Directions
Identify, in the records below, every line where the string "agent" appears, and copy each such line.

Material for this task
Segment Open

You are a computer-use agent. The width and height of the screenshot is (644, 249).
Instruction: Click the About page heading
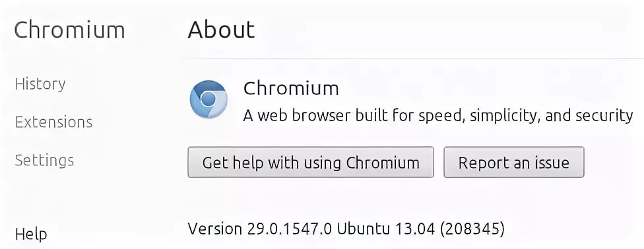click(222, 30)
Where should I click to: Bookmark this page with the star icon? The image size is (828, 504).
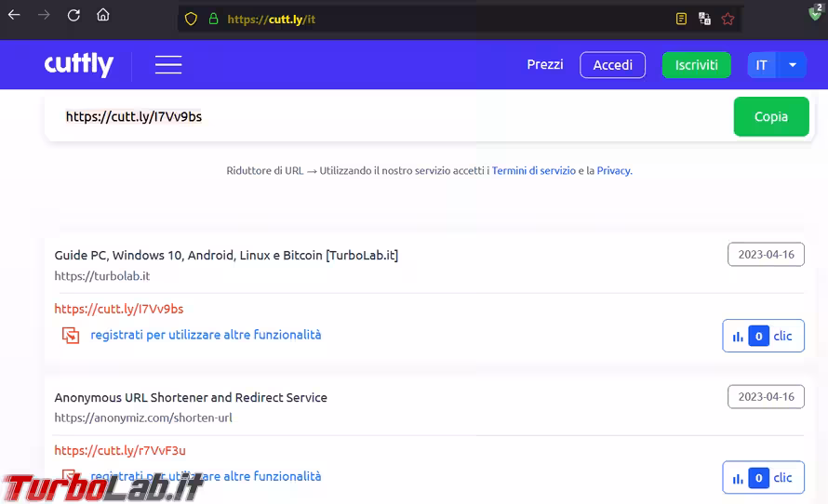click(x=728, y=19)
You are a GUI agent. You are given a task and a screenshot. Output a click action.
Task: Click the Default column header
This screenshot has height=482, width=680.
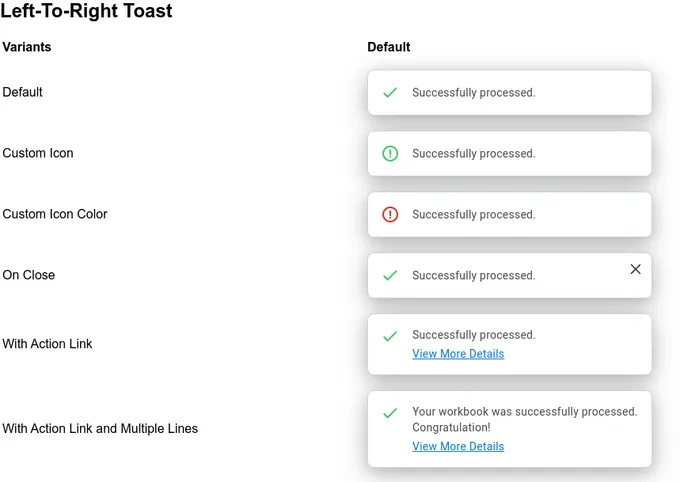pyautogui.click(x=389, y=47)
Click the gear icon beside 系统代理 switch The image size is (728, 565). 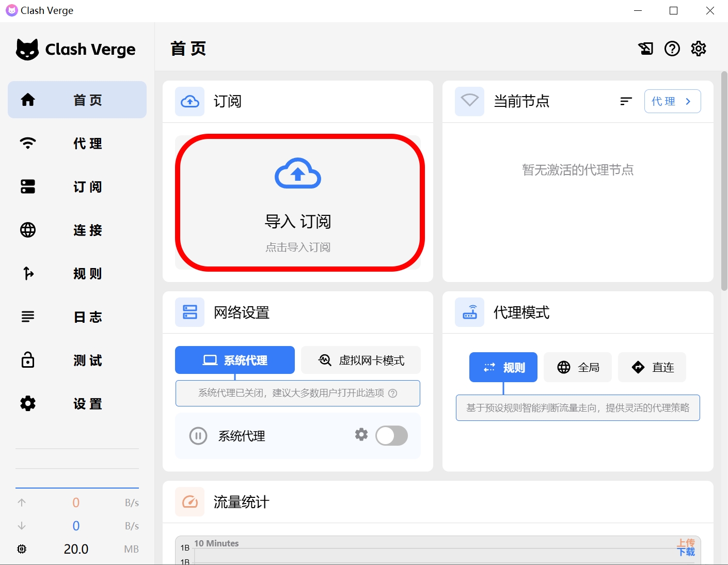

Segment Closed
Segment Open

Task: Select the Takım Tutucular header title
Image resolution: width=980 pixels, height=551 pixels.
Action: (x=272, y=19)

Segment Closed
Segment Open

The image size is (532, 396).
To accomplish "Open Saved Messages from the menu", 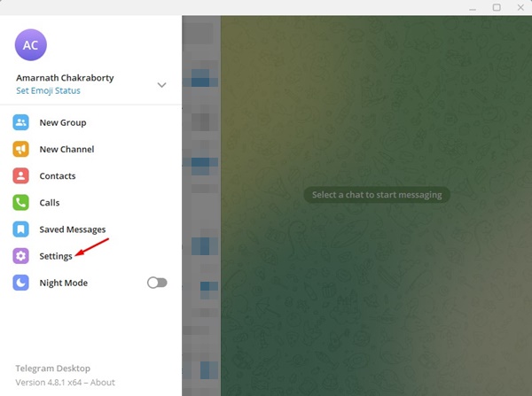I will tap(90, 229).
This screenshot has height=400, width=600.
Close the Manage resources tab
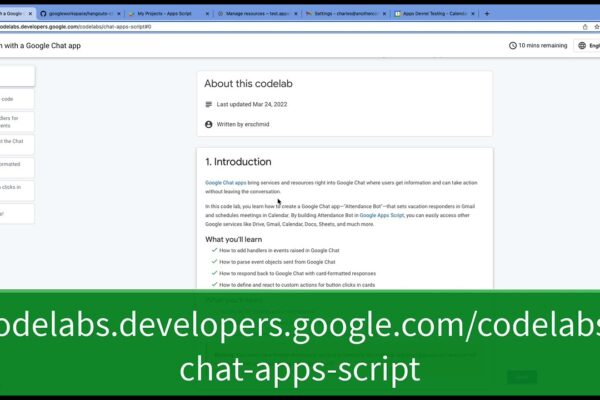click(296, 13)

Segment Closed

Worked solution
You are a computer-use agent. The width and height of the screenshot is (644, 249).
You are a GUI agent. You are given a task and a screenshot. Output a click action.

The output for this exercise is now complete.